** Opening SUPPLIED DATA block **
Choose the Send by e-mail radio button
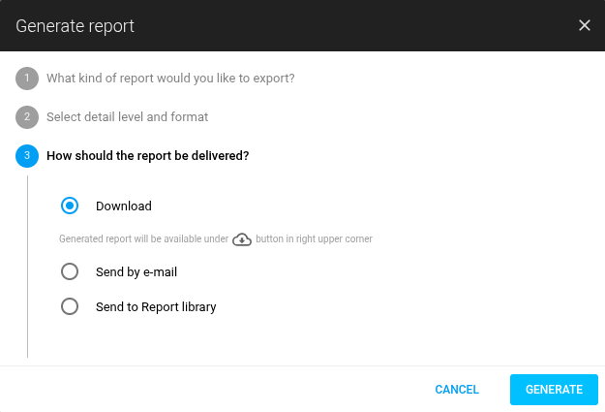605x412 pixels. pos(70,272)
** Closing SUPPLIED DATA block **
** Opening SUPPLIED DATA block **
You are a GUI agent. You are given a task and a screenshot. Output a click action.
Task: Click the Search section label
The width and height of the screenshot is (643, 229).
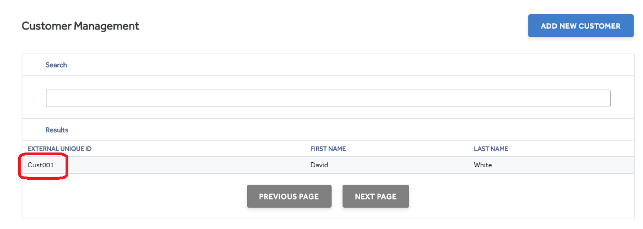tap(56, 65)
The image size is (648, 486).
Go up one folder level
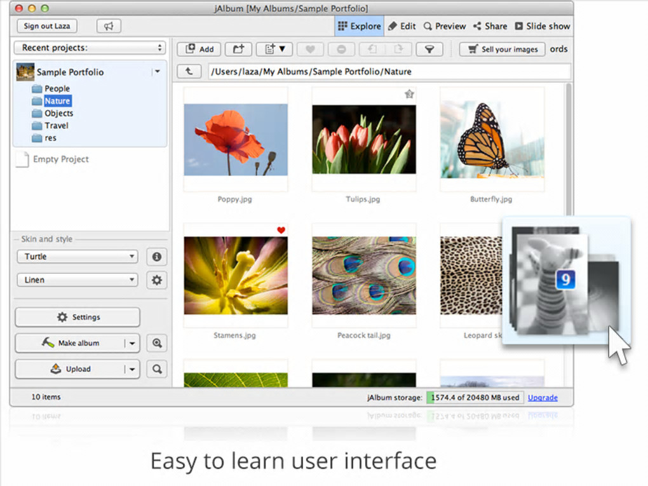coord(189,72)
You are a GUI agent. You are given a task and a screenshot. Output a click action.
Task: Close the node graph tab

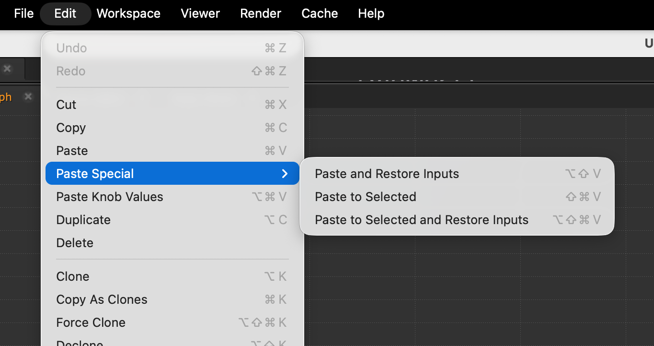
** Closing SUPPLIED DATA block **
** Opening SUPPLIED DATA block **
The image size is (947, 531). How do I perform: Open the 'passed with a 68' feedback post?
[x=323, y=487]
** Closing SUPPLIED DATA block **
Return the material from the line containing "The image size is (648, 486)." through the line containing "Task: Close the node graph tab", exactly and in full, but without its pictures.

The image size is (648, 486).
Go up one folder level
coord(189,72)
You are a GUI agent. You are given a task and a screenshot. Output a click action.
Task: Close the node graph tab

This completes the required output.